## Exercise goal
Rewrite the records below, swapping "Refresh" for "Reload" and leaving everything else as it is.

## Records to process
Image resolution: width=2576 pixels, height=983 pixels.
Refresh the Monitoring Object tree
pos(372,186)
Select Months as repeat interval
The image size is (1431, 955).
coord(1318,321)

## Task response
Image resolution: width=2576 pixels, height=983 pixels.
Reload the Monitoring Object tree
pos(372,186)
Select Months as repeat interval
The image size is (1431, 955).
coord(1318,321)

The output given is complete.